Momento algo inoportuno para que aquella cosa vibrase en mis bolsillos, en aquellos bolsillos que no estaba acostumbrado a portar, y que quién sabe quién los había portado alguna vez. Aquella cosa se movía en un ritmo zumbante, casi laxante por su oportuna ubicación, cuya finalidad fue la de detener algún pensamiento que seguramente ocupaba enteramente mi pesada cabeza y por alguna razón luego de los primeros sacudones olvidé. Luego completó el proceso de distracción y comenzó a despertar en mí la curiosidad por saber qué contenía aquel mensaje, qué palabras estarían dibujadas dentro, qué tendrían para decir y de quién o quiénes vendrían. También me pregunté si era un momento oportuno para resolver el misterio. Alrededor mío todas las miradas apuntaban al suelo, y todas las bocas estaban selladas. Las manos, casi todas juntas, a la altura de la ingle, al centro del cuerpo, debajo del ombligo, rozando los genitales. Pero no era momento de pensar en genitales ¿O sí? No, no.

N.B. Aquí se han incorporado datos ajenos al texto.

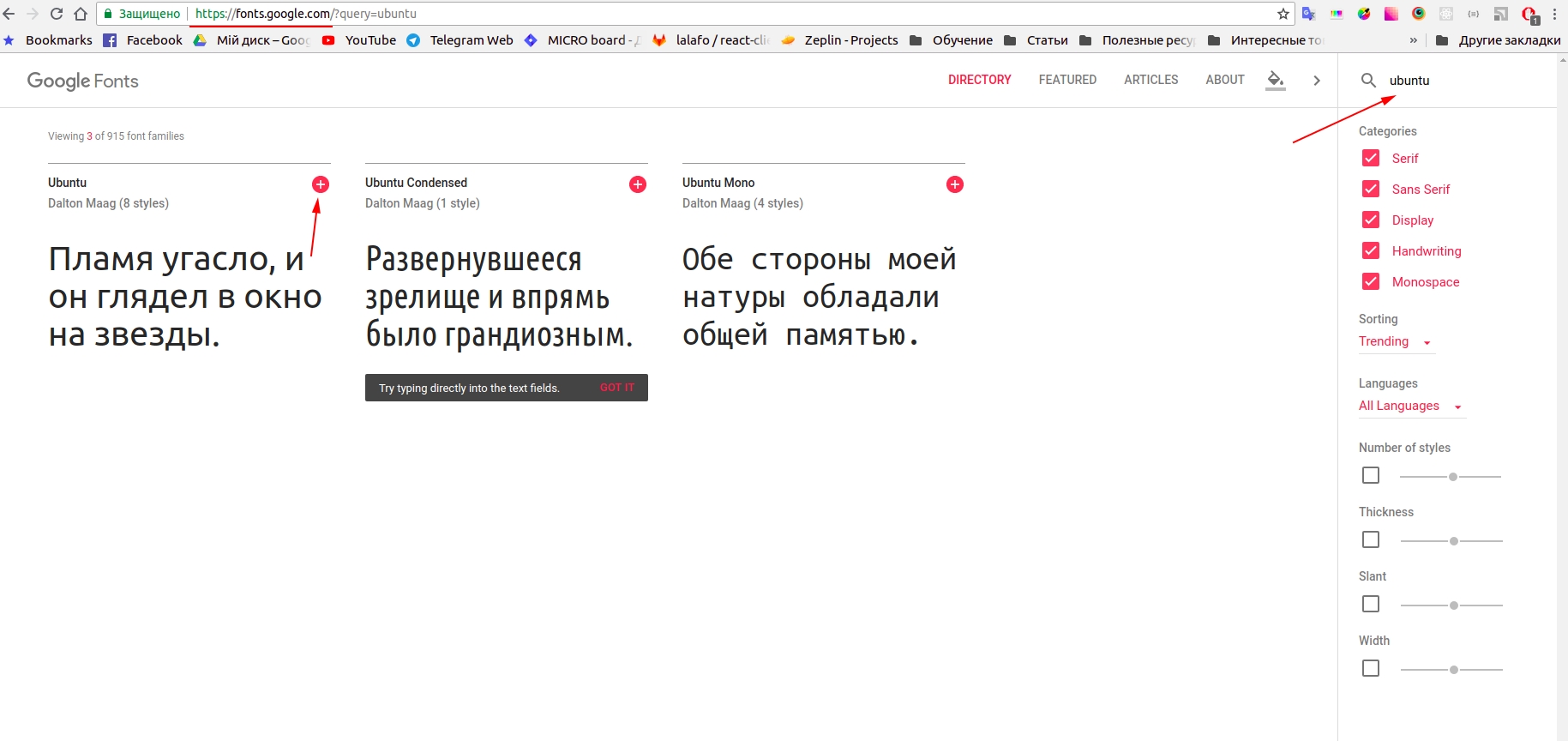Uncheck the Monospace category checkbox
Viewport: 1568px width, 741px height.
click(x=1370, y=282)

Metí la mano en aquel pantalón de vestir color oscuro que no era mío, y que me habían prestado para la ocasión. El sonido de alguien tosiendo en un pasillo rompió con el silencio. Las miradas al suelo también se distrajeron con el movimiento de mi mano levantándose y extrayendo el aparatejo que aún hacía brillar la pantalla naranja. Algunos cambiaron la expresión de su rostro, de congoja a desaprobación. No hice caso. Necesitaban una excusa para enojarse y no me importaba serlo.

Abrí la tapa y leí un saludo de alguien que parecía conocerme pero cuyo nombre no recordaba, ni recuerdo tampoco ahora, irónicamente. Pero por alguna razón ahí estaba. Miré las letras formando palabras que formaban frases una y otra vez. Leí su nombre varias veces. Fruncí mis cejas, exprimí mi memoria al máximo. Mis siempre delatadores gestos ahora se tornaban confusos, examinadores, introspectivos y algo burlones. Las miradas de reprobación seguían apuntándome cuando levanté la cabeza durante dos segundos. Me retiré del salón con el aparato en la mano aún, y antes de salir del todo me volteé a ver la expresión impávida de mi abuelo. No me ocasionaba absolutamente nada estar allí, de hecho sentía la ridiculez y el dramatismo en los sacos de todos aquellos hombres y en los vestidos avejentados de todas las mujeres, incluyendo las niñas que por primera vez actuaban la seriedad y en las ancianas que miraban a sus alrededores con aire de emperatriz. Por más que intentase alguno de esos tantos papeles que todos eligen antes de comenzar una obra de funeral decidí que lo mejor era salir de allí, con traje y todo, no había tiempo para mudarme de ropa.

Las miradas reprobadoras seguían por doquier, de hecho en la calle sentía que seguían presentes en los transeúntes que siquiera me conocían. Devolví todas y cada una de las miradas, sin importarme mucho, sin preocuparme por exagerar alguna reacción, sólo devolví. Y caminé más y más rápido mientras sentía las gotas de sudor bajando por mi acalorada frente. Y respiré el aire fresco del atardecer y sonreí ferozmente aunque mi traje indicaba que estaba de duelo. Mientras más lejos estaba, más mío me sentía.

Recorrí una por una las cuadras del que solía ser el vecindario donde pasábamos tardes enteras con mis primos, andando en bicicleta y corriendo con globos de agua mientras el abuelo dormía la siesta. Los árboles estaban por todos lados, no me hubiese sorprendido encontrar uno en medio de la calle. Las sombras se juntaban unas con otras y formaban brazos que me tocaban al pasar, como saludándome después de tantos años sin caminar por las mismas grietas y los mismos caracoles que se interponen en el camino húmedo.
Cerré los ojos sin dejar de caminar y pude oler el aroma a whisky y cigarro del viejo, levantándose temblorosamente y regañándonos con la poca voz que entonces le quedaba. Me pregunté qué sería del resto de mis familiares. Sabía que si me volteaba y hacía el mismo camino a la inversa tendría la oportunidad de verlos a todos reunidos allí y preguntarles sobre sus vidas, sin embargo no me era de urgencia. Estaba conmigo mismo, allí en ese sitio donde no había elegido crecer, pero que sin embargo con sus putrefactos olores y sus paisajes anaranjados me había vuelto un elemento más del escenario deprimente de aquella aldea que nada podía prometer. Absolutamente nada.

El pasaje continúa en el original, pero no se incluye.